The dim light from each doorway cast alternating patterns of light and dark across her path, across her steps, her face. She shuddered, again seeing its eyes as she looked down at it, in unrestrained anguish and pleading.

"Save me," it had begged, she had begged. But fear had overridden her then, she had given in to it, and had sent the thing to a hell worse than any conceivable. Now it was back. No. Now she was back, killing, laughing, knowing she would come for her. And so she came.

Dawn walked down the hallway, towards her fear. The walk stretched time into forever. Her building terror, her quivering breath and clammy palms the only indication she was approaching her destination. She had tried to come to terms with her own death; that nauseatingly unnatural conclusion which gnawed at her insides with each step. In the stale, cold air of this ungodly corridor, and the fear which pervaded it, she had tried to rationalize it to herself. This was her doing, and if she died - no, when she died to finish it, she might be able to stand the thought of herself again.

It was only her body which she had failed to convince. As far as it was concerned, she should be running as hard and fast away from this place as possible, or at the very least finding a high place from which to fling herself. But not this. Anything but this- this living hell of indescribable agony to which she was headed.

Before her body could quite find the motive to end itself then and there, she had arrived. The cold metal of the door opened without a sound and the light of a crescent moon illuminated the room in shades of black and silver.

With no motive but fear itself, she found herself wanting to vomit. The stale air had suddenly become too intense to inhale, the cold too much for goose bumps to quell.

The still figure standing by the window said nothing as Dawn approached, her stomach quivering, no longer breathing at all. She gripped the hem of her shirt to keep her hands from trembling.

This was the epitome of horror. With a now furiously trembling hand, she reached out, a slight whimper escaping her. Before she could touch the shoulder, the figure turned, its rotting, moldering face the parody-maker of all death Dawn had yet seen.

"Daughter," the corpse of Joyce mouthed.

Dawn awoke to the sounds of her own screams. Before even Buffy could awake and rush into her sister's room, Dawn's screams had degenerated into panicked and sorrow-stricken sobs. She clutched her bunched covers, soaked with her own cold sweat, her breath ragged and shallow, the fear from her dream following her to the waking world. The sorrow of her mother's death driving into her heart like an auger.

Only when her older sister's arms wrapped around her, hugging her, holding her close, stroking her hair, uttering words which tried to penetrate the nightmare, did Dawn's sobbing diminish to mere whimpers.
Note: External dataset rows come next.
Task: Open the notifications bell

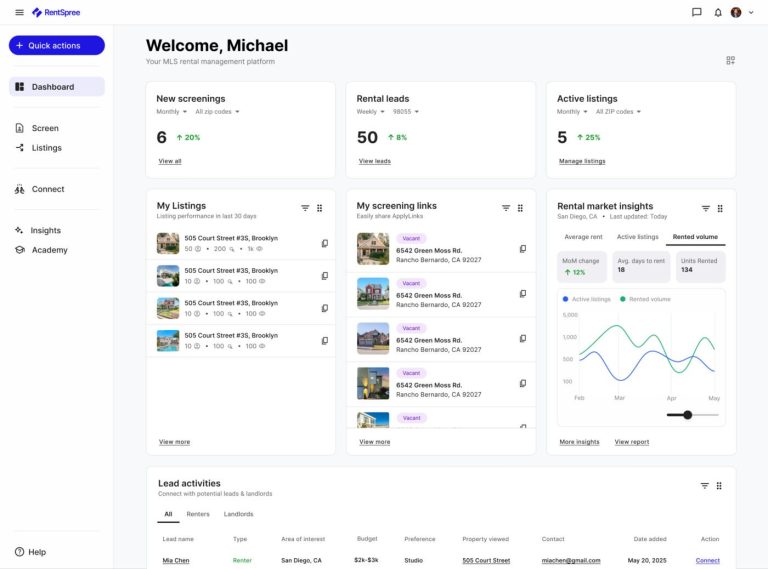Action: tap(718, 12)
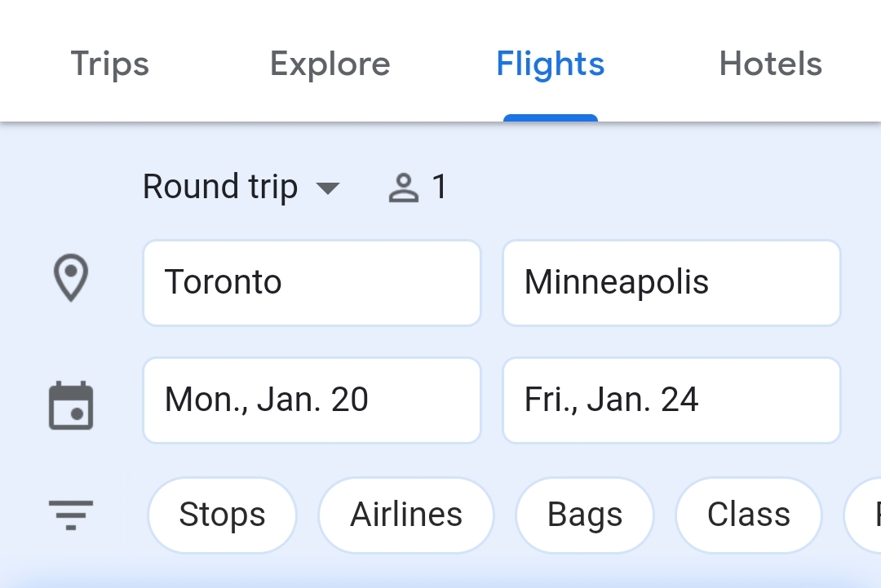
Task: Open the Bags filter chip
Action: [585, 515]
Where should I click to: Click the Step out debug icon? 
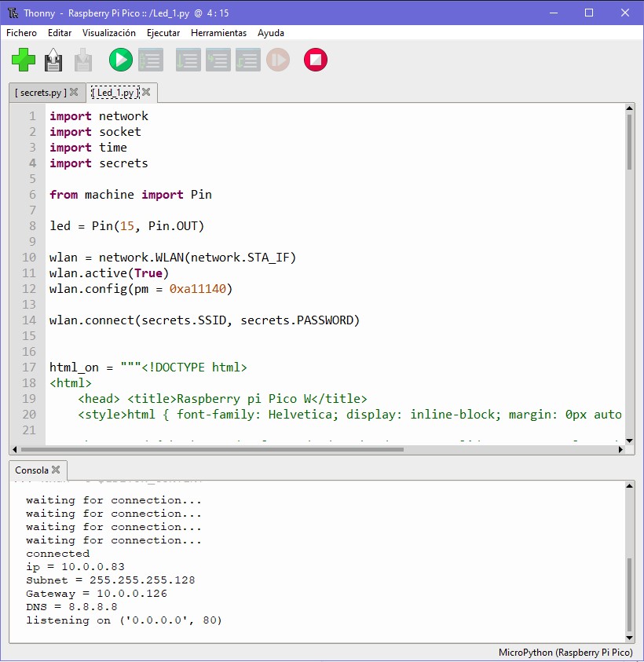247,60
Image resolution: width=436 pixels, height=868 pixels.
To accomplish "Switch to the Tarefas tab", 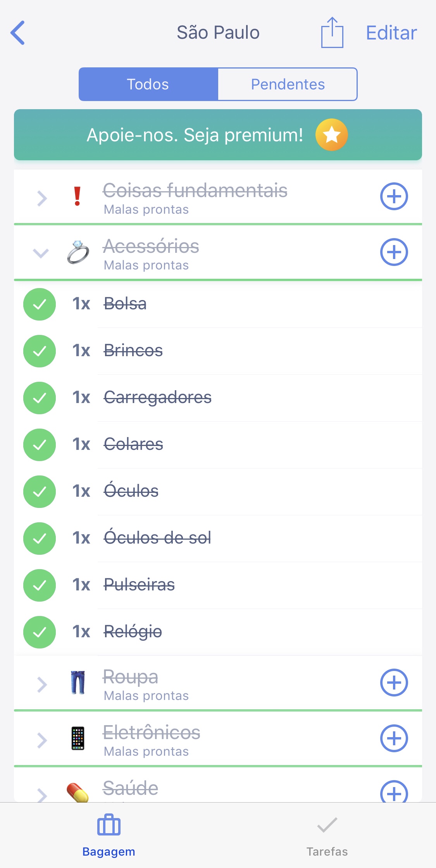I will (x=327, y=835).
She trembled ceaselessly.

When a light had been turned on and Buffy and Dawn were sitting comfortably in Dawn's bed, snuggled tight, some minutes later, Buffy broke the comforting silence.

"Dawnie, tell me about your dream," to the resulting silence she added, "mom?" She felt Dawn's head, nestled up to her shoulder, nod. Buffy gave her an additional squeeze.

It had been two and a half weeks since Joyce had died of her brain aneurysm, and Buffy and Dawn had both been plagued by varying degrees of nightmares. None so far, however, had led to this.

"Do you want me to sleep here tonight?" Buffy asked softly.

Dawn shook her head and sniveled. "No. Thanks, I'm fine now." She sat up, trying to brush her hair from her tear stained face. "Thanks," she added again.

"We'll talk tomorrow," Buffy consoled her. With another hug and a kiss to her forehead, Buffy went to the door. "Get some sleep." And the light went out, leaving the room lit in tones of black and silver.